#### Problem statement:
Only one stretch of the data below is needed. Output the lines from the one with "Select Normale Funktion for Rot LED" up to and including the one with "This screenshot has width=1915, height=1037.", exactly as they stand.
** Opening Data extracts block **
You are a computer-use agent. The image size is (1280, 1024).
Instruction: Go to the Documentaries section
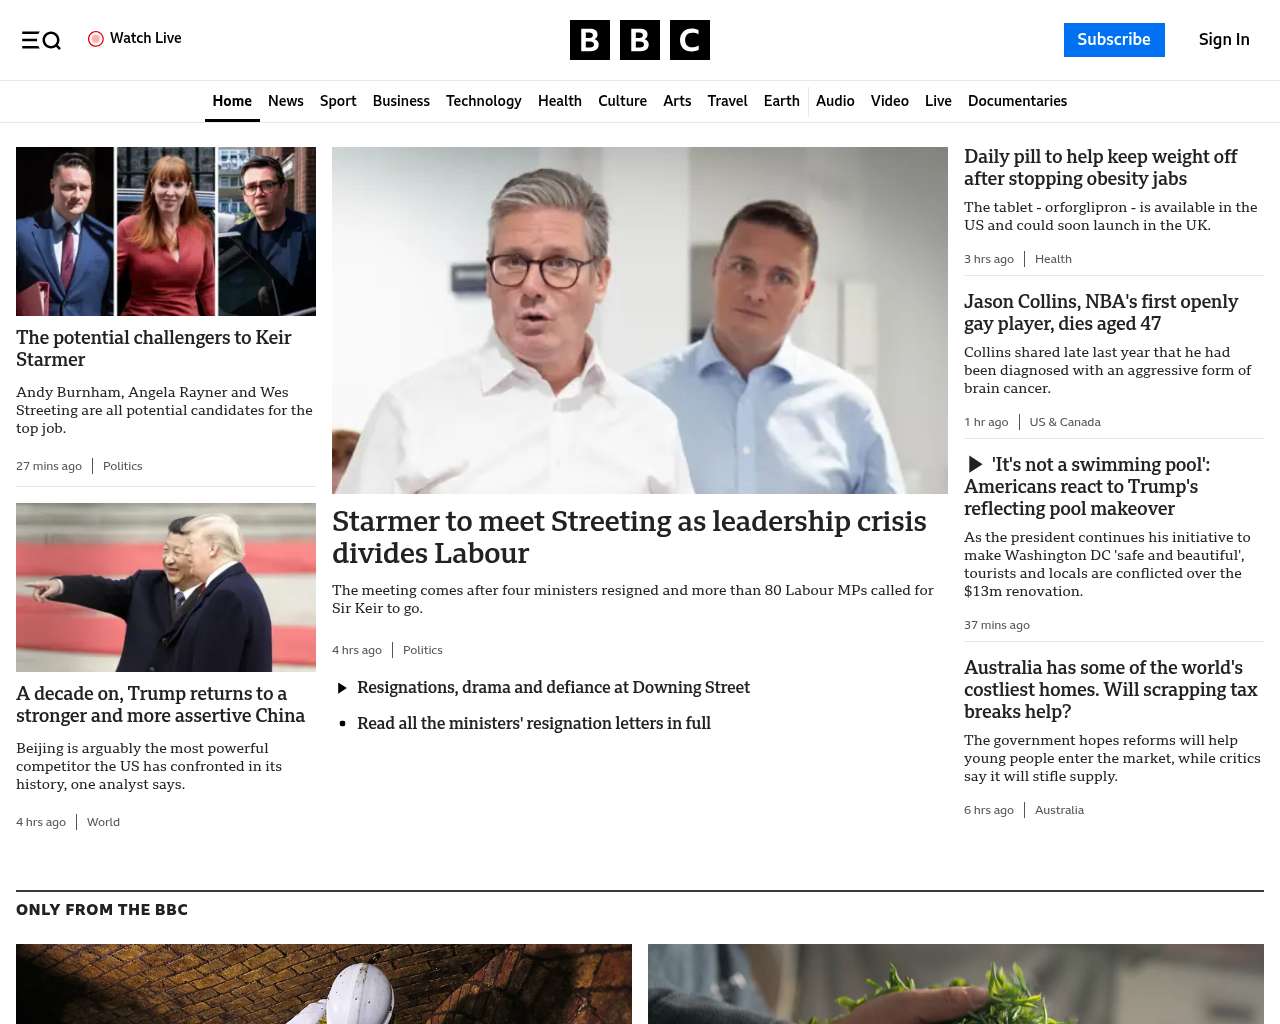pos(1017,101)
** Closing Data extracts block **
** Opening Data extracts block **
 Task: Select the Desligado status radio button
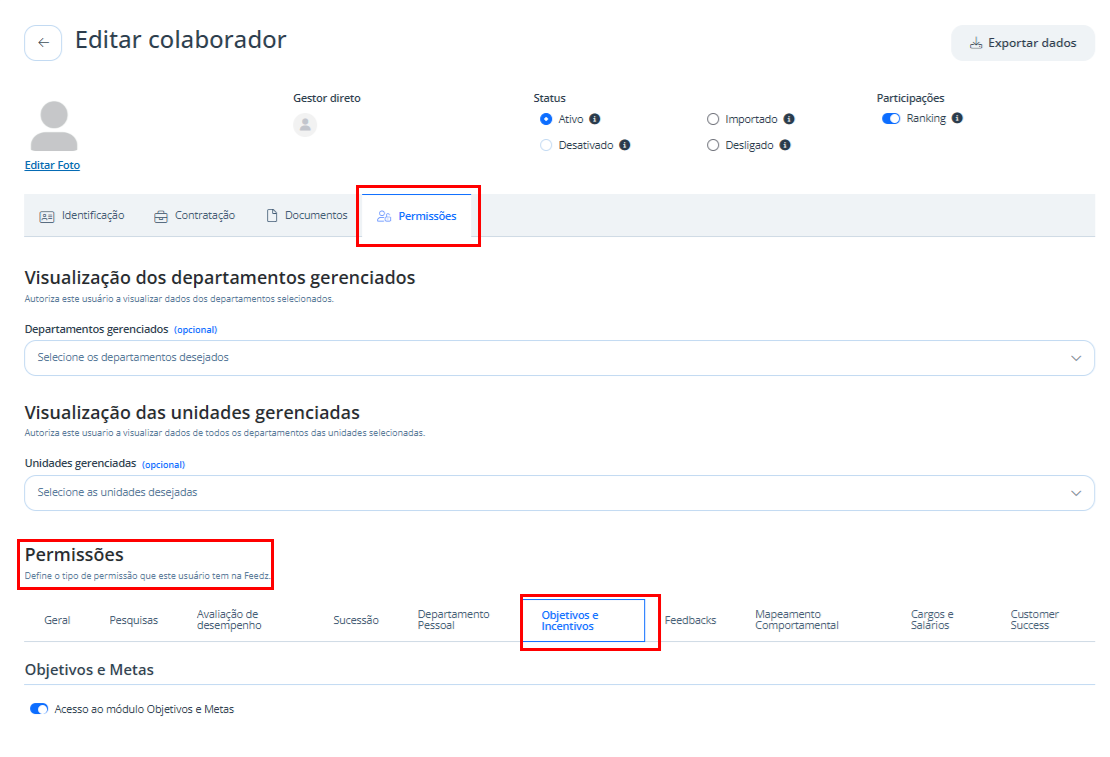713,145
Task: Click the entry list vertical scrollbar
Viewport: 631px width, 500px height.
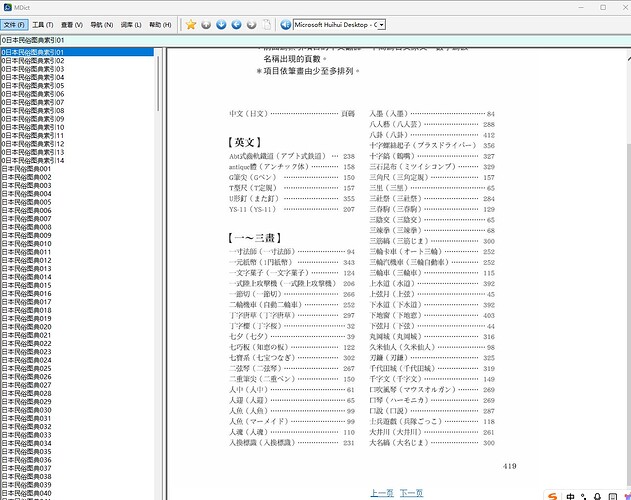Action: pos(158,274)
** Closing Data extracts block **
** Opening Data extracts block **
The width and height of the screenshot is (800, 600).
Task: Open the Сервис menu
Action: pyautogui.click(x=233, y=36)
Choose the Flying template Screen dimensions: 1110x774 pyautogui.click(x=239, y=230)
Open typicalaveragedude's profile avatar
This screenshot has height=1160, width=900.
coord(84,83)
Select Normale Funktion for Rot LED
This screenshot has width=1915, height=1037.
** Closing Data extracts block **
#### Solution:
Select Normale Funktion for Rot LED
This screenshot has width=1915, height=1037.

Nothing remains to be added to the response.